Police in Manchester battling an epidemic of the use of spice attended nearly 60 incidents related to the drug in the city centre in one weekend.
Authorities in the city have reported a surge in the use of the synthetic cannabinoid, which is said to induce a zombie-like state.
A ban on the supply and production, but not the possession, of spice and other novel psychoactive substances came into force with the Psychoactive Substances Act 2016. The drug was previously legally available to buy in shops and online.
Greater Manchester police imposed a 48-hour dispersal order on the city centre on Friday and Saturday, launching special patrols and making scores of arrests to remove anyone suspected of taking or supplying the drug.
The force said there were 58 spice-related incidents in the centre of the city on Friday, Saturday and Sunday, resulting in eight arrests. The three days also saw 23 incidents to which an ambulance was called and 18 dispersal orders or directions to leave issued.
Fifty-one arrests have been made in the past three weeks as part of Operation Mandera, the police crackdown on supply of the drug.
Most of the incidents were in the Piccadilly area of the city centre – described as a dystopian nightmare by the Manchester Evening News – which serves as a transport and shopping hub.
The use of spice can cause hallucinations, psychosis, muscle weakness and paranoia. Videos of users have gone viral, with some shown twitching or in a catatonic state.
When the drug first appeared in the UK it was often described as having effects similar to those of cannabis, but experts have described such a comparison as dangerous as the effects of spice are much more extreme and unpredictable.
Dr Robert Ralphs, a senior lecturer in criminology at Manchester Metropolitan University, who has conducted research into the use of spice among the homeless population in the city, said users reported that the drug was equally or more addictive than heroin. “It’s quite common for people to say it’s overtaken their heroin or methadone addiction,” he said.
Charity workers say the drug has proven popular among rough sleepers because it is cheap – £5 for half a gram – and strong, allowing them to “self-medicate” and forget the difficulties in their lives. A survey conducted the charity Homeless Link last year found that more than 90% of rough sleepers in Manchester had tried spice.
“When you first start using [spice] you only need a pin head and you can get 30 to 40 joints out of a gram,” says Ralphs. “But people then build up tolerance and end up smoking six, seven, eight grams a day ... they can find themselves spending £40 to £50 a day on it.”
Phil Spurgeon, a city centre inspector with Greater Manchester police, questioned the wisdom of the ban on the drug. “Spice has been around for the past two or three years in different guises,” he said. “I’m not being judgmental about the legislation, but the reality with the Psychoactive Substances Act is that it has shifted supply on to the streets.

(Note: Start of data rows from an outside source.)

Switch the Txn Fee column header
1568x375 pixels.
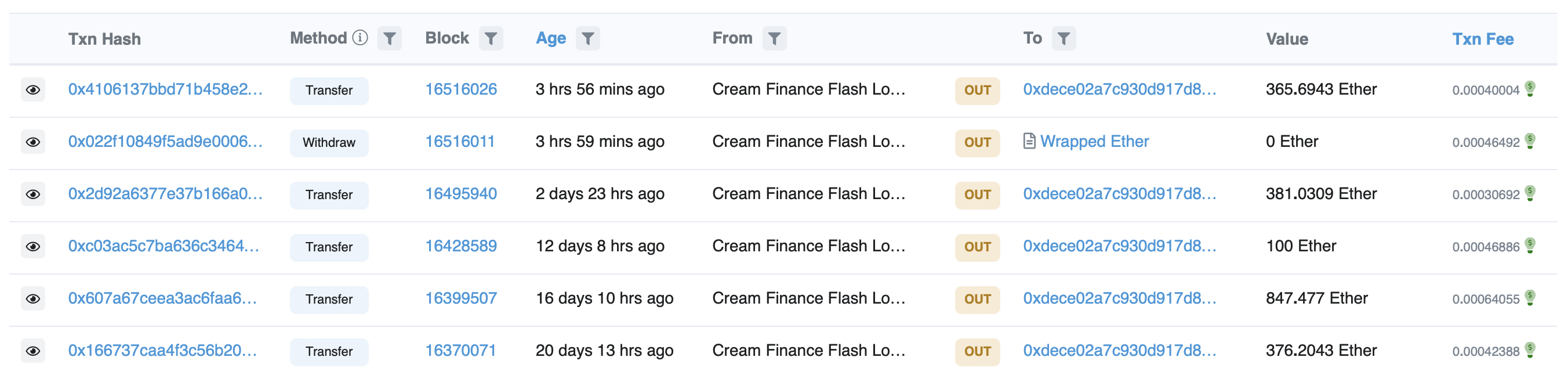pyautogui.click(x=1482, y=39)
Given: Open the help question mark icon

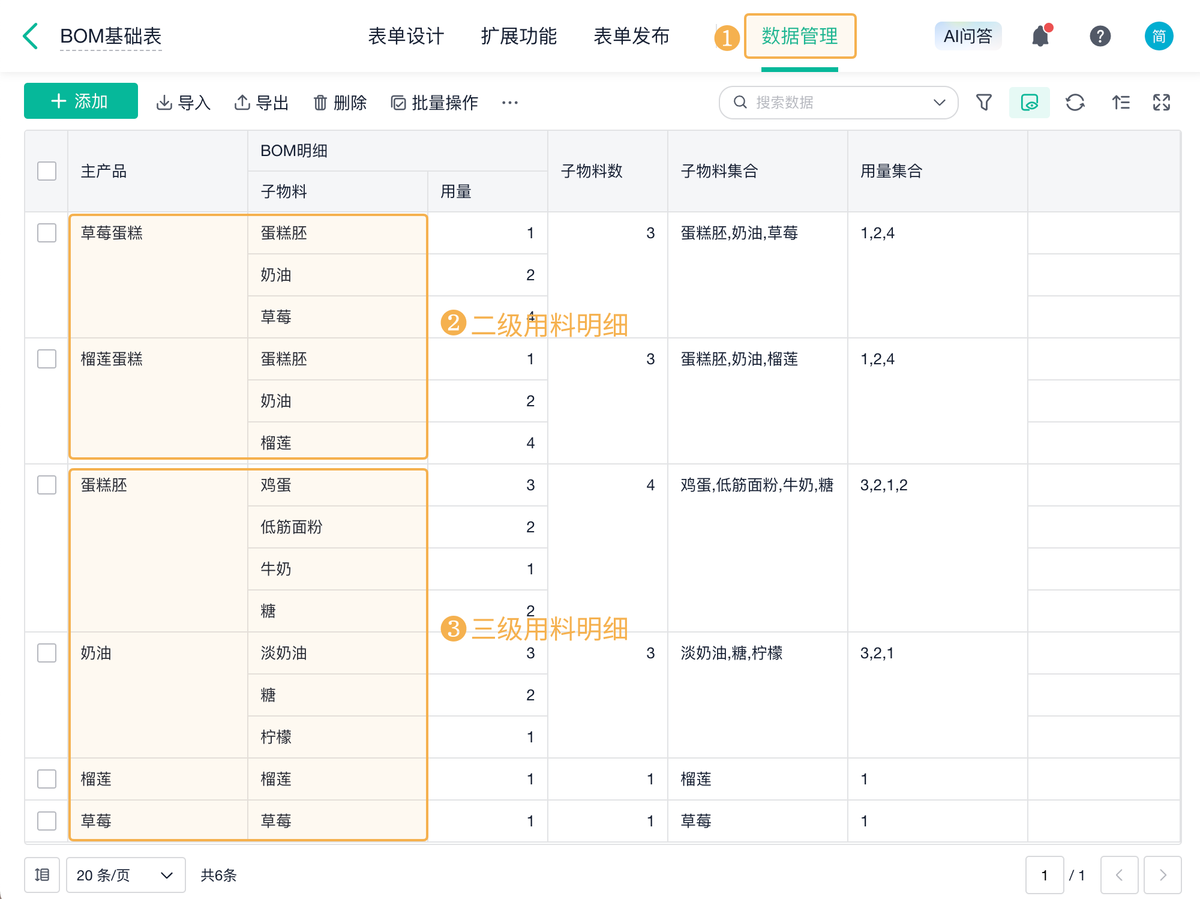Looking at the screenshot, I should coord(1100,37).
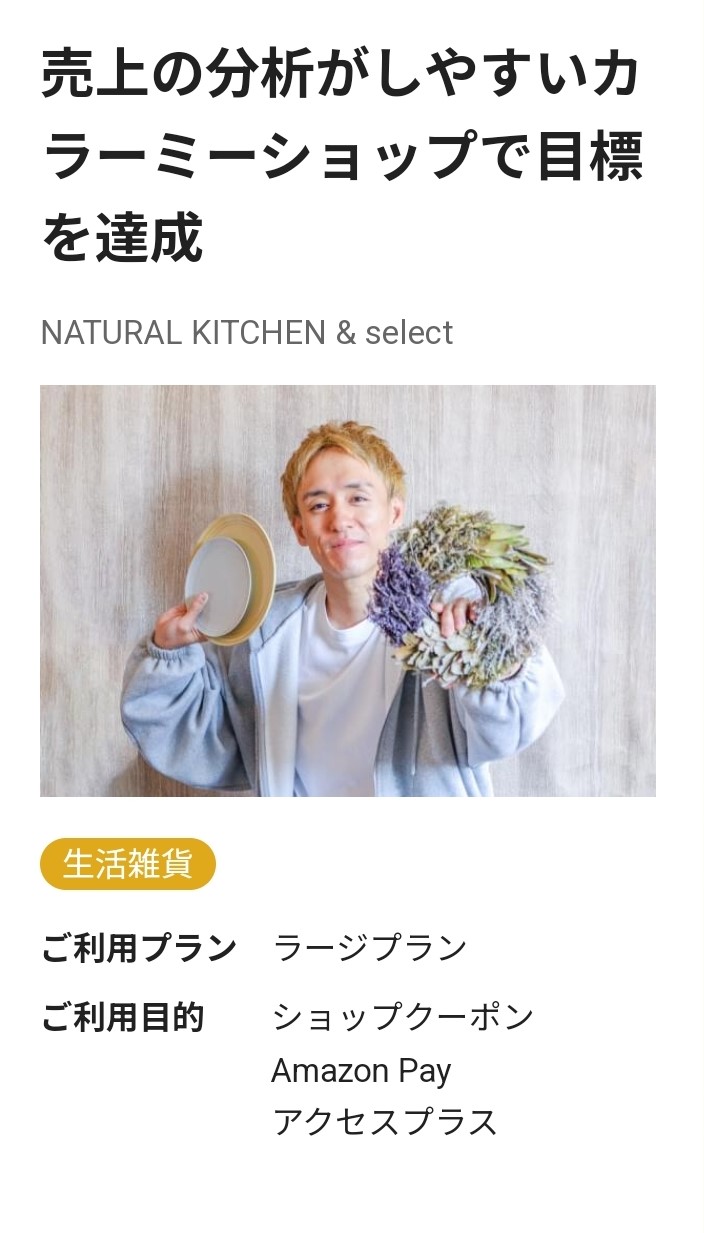The height and width of the screenshot is (1233, 704).
Task: Open the shop owner photo
Action: [348, 591]
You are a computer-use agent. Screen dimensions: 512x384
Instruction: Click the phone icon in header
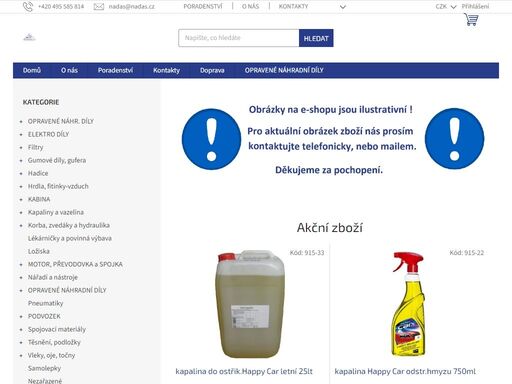[28, 7]
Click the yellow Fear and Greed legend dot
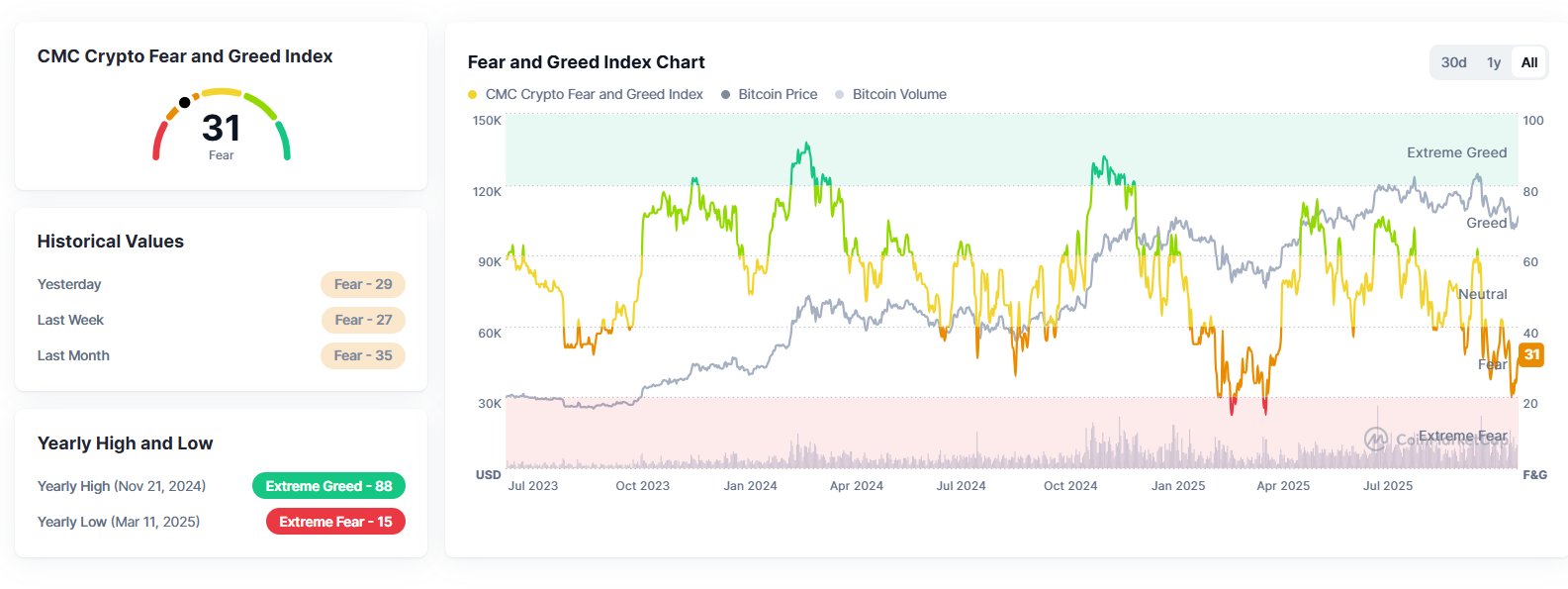Screen dimensions: 1568x589 click(x=473, y=95)
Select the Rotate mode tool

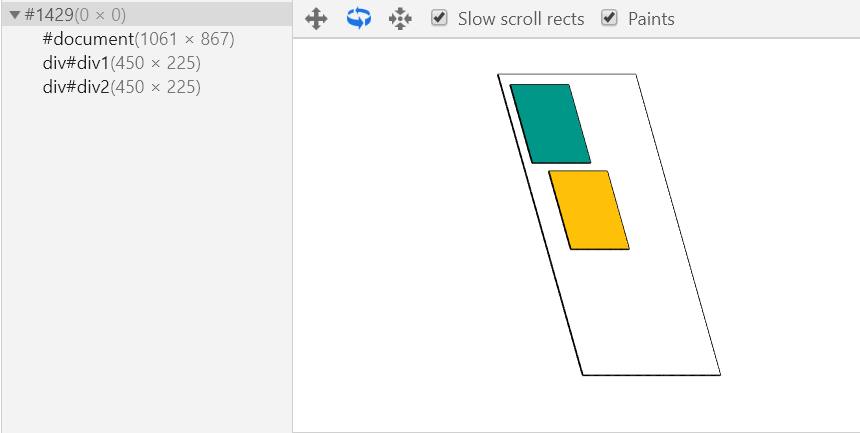tap(358, 19)
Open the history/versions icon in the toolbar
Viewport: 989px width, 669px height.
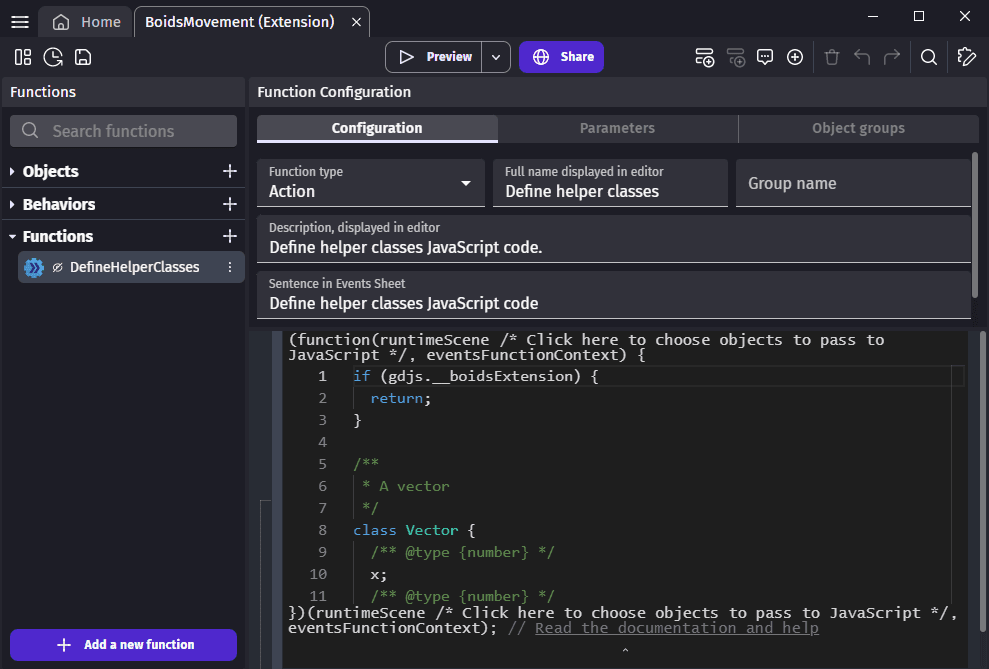pyautogui.click(x=53, y=57)
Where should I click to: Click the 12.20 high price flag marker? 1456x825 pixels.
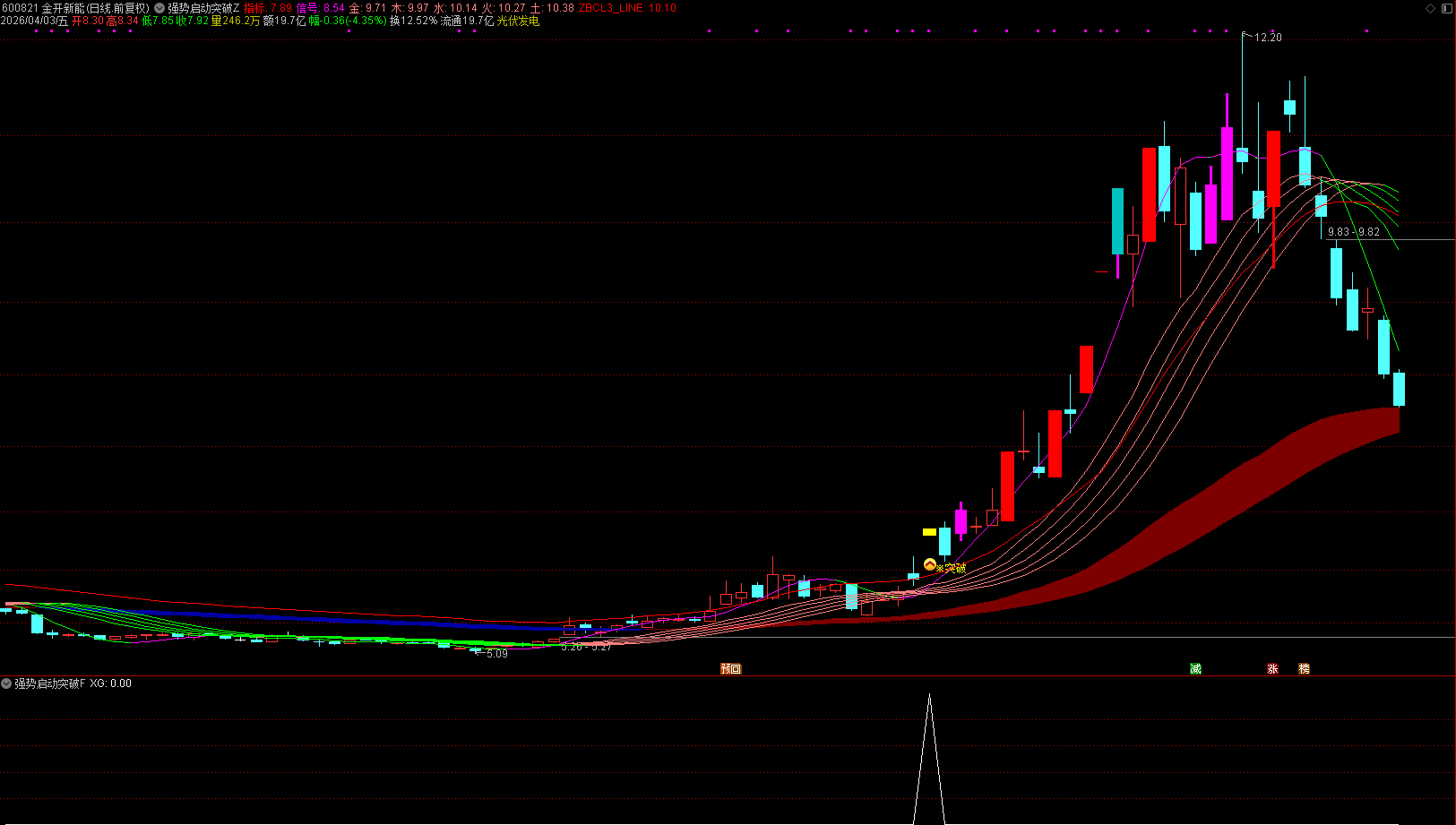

“The product was probably more consistent in the head shops. Now it’s more varied, the makeup is constantly changing. That’s why we’re seeing people collapsing, as the drug becomes more potent.”
Ch Supt Wasim Chaudhry, also from the force’s city centre team, said they could not afford for the problem with spice to get any worse. “We have increased the number of specially trained officers to try and combat the issues and help those using spice to access the support they need but to also ensure that danger of spice is clearly communicated,” he said.
“Those who take spice are often left incapacitated or seriously ill and need the help of our partners in the NHS and Ambulance Service. They can also become aggressive and become a danger to themselves and others.
“The truth is, tackling the issues caused by spice is putting pressure on public services and is taking up a lot of our resources. Particularly in Manchester city centre.”